Quando si andava dal fornaio di fiducia a preparare lo sfincione – Il Pungolo Pensiero

Nei nostri paesi il tempo di Natale, quando ancora non era influenzato dal luccichio delle vetrine e dal ritmo del consumismo, si proponeva non solo nella pienezza della sua valenza religiosa, ma soprattutto un’occasione, la più bella dell’anno, di incontro fra tradizione e storia, fra usanze radicate e significative e gioia di riproporle e riviverle nel loro fascino agreste. Così, in questo clima speciale, tutto il mese di dicembre, nell’attesa che lo contrassegnava, si dipingeva d’un colore particolare e d’una gioia spontanea ed immediata, che, forse, restituiva, ancora una volta, non soltanto ai bambini, ma anche agli adulti, la capacità di rappresentare, a sé stessi, il mondo e la vita, con quel tocco di sogno.

Il Natale veniva avvicinato dalle due novene di Avvento, quella dell’Immacolata e quella del Natale, che vedevano le chiese traboccanti di fedeli che potevano riscaldarsi stando vicini, ignari di ciò che sarebbe accaduto con l’esplosione del Covid – 19. Nelle famiglie venivano allestiti i presepi casalinghi con il muschio raccolto nei boschi delle Madonie e addobbati anche con le arance. La sera le case venivano visitate dallo zampognaro che suonava improbabili nenie natalizie che venivano cantate da cantori improvvisati e spesso anche stonati, ma nessuno ci faceva caso perché erano le parole importanti.
Nelle case della media borghesia compariva l’abete che veniva decorato con le palline di vetro, conservate e avvolte nella carta velina con cura dalle mamme l’anno prima.

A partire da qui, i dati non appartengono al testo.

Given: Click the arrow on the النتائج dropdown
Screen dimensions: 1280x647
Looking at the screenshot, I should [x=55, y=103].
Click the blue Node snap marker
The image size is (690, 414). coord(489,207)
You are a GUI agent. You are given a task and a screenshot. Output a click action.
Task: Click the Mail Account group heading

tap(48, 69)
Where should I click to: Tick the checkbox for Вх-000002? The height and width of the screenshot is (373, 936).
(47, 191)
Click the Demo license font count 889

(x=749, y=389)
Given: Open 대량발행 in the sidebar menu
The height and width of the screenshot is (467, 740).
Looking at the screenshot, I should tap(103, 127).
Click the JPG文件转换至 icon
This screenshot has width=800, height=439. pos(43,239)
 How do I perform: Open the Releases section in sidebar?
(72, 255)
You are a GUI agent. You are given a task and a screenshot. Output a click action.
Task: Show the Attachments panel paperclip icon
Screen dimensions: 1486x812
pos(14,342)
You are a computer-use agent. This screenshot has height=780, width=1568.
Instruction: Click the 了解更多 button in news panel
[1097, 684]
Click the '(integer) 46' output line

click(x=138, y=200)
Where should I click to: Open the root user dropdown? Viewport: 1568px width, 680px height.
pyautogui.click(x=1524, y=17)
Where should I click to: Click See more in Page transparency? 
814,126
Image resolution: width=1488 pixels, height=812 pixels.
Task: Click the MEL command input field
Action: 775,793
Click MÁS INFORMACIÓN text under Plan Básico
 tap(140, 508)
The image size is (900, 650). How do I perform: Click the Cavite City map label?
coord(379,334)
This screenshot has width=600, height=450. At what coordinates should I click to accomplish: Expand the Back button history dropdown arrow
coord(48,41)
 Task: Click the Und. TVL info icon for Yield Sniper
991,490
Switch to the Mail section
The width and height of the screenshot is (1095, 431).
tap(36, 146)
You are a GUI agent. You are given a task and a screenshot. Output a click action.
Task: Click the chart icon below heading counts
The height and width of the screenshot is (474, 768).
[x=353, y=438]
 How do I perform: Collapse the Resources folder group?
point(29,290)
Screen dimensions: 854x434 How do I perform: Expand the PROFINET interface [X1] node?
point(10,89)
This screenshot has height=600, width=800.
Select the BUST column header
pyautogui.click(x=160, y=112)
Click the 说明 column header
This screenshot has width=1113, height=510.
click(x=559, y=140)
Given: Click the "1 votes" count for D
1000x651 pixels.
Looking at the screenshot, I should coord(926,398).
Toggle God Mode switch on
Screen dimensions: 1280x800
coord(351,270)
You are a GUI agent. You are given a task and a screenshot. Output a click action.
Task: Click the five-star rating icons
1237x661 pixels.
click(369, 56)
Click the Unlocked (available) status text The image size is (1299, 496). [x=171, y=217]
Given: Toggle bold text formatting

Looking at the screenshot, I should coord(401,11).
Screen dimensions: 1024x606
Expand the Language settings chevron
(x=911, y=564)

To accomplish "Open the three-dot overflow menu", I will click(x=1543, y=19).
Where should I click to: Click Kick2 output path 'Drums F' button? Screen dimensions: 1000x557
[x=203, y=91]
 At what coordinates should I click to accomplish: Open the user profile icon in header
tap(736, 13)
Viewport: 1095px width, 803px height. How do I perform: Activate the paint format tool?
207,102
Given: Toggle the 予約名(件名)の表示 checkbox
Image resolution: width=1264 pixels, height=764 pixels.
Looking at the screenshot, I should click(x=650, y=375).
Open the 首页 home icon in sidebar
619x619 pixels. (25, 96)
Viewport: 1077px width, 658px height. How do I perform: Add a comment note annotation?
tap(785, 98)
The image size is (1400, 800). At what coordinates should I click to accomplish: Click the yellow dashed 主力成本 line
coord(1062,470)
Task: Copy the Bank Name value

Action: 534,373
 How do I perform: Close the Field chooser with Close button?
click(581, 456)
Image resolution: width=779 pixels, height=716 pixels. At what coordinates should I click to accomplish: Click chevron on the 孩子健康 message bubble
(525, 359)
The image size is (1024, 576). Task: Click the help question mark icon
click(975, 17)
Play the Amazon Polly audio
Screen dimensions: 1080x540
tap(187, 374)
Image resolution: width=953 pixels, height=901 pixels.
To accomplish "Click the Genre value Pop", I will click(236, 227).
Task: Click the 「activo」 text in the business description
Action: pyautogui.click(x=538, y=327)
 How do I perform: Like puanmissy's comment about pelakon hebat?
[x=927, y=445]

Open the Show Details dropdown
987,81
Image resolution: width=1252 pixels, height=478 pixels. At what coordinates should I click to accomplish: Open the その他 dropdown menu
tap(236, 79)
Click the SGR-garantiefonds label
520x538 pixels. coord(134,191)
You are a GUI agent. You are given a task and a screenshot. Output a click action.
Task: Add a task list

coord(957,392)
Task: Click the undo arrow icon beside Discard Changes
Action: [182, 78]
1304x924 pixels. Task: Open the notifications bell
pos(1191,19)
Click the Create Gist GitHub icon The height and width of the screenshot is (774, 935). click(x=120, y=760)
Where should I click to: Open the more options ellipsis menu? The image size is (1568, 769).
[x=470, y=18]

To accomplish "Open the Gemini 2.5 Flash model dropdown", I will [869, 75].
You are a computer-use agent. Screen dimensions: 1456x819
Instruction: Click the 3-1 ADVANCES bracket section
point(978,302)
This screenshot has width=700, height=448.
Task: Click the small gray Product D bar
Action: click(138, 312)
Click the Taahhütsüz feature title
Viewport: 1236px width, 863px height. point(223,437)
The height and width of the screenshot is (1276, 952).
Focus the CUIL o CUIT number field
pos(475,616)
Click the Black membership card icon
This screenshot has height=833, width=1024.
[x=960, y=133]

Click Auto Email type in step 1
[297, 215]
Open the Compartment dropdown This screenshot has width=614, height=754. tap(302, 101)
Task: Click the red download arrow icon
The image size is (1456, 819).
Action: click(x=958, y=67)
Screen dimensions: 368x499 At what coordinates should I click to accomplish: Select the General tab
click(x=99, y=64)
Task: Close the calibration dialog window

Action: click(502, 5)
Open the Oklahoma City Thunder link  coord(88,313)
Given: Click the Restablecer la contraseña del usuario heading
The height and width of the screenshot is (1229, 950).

Ogni giorno sembrava avere un rituale particolare, entro cui si esprimeva il ritmo del tempo dell’attesa, un ritmo che rendeva più breve il cammino ed avvicinava alla meta del Natale con i biglietti di auguri da spedire.
L’attesa del Natale era già tutta una festa, da godere lentamente, in tutte le sue sfumature, in un insieme di odori e di sapori, che annunciavano l’approssimarsi della festa più bella dell’anno. Era infatti, anche il trionfo della gola, con lo sfincione preparato nelle diverse versioni, al pomodoro, quello che si faceva a Palermo o bianco, quello di Bagheria che le massaie andavano a cuocerlo direttamente dal fornaio di fiducia dove preparato con cura e condito con cipolla, formaggio tuma e olio nuovo di frantoio. Il primo sfincione si mangiava in famiglia la vigilia dell’Immacolata e già dal primo pomeriggio l’aria era avvolta e intrisa del suo profumo. Anche i dolci venivano preparati in casa, dai buccellati ai biscotti. In certi casi c’era il panettone di Milano con l’uva passa che i bambini toglievano sempre prima di mangiarlo. Come era lontano ancora il pandoro di Verona o gli altri tipi di panettone al cioccolato, al pistacchio o alla crema chantilly.

Era veramente un clima speciale. Per tante famiglie, era il momento dell’incontro con i propri cari, con gli uomini, magari emigrati all’estero o al nord Italia, che rientravano per le festività. La sera del 24 dicembre, un religioso silenzio accompagnava il momento in cui ci si metteva a tavola e si si scambiavano gli auguri, si metteva la letterina sotto il piatto dei genitori, si parlava con tono sereno e pacato. Un senso di sacralità accompagnava la cena, quel senso di sacro che appartiene alla famiglia. Dopo la cena si giocava a tombola fino al suono della campana, che radunava tutti nella chiesa parrocchiale per la Messa di mezzanotte.

Il Natale, in fondo, non era una delle tante occasioni, non era una festa come tante, era la “Festa”, una ricorrenza che coinvolgeva, forse in modo diverso, tutta la famiglia. Non era una festa, che si presentava e si viveva al momento. Era una festa alla quale ci si preparava per tempo e che si attendeva per un anno.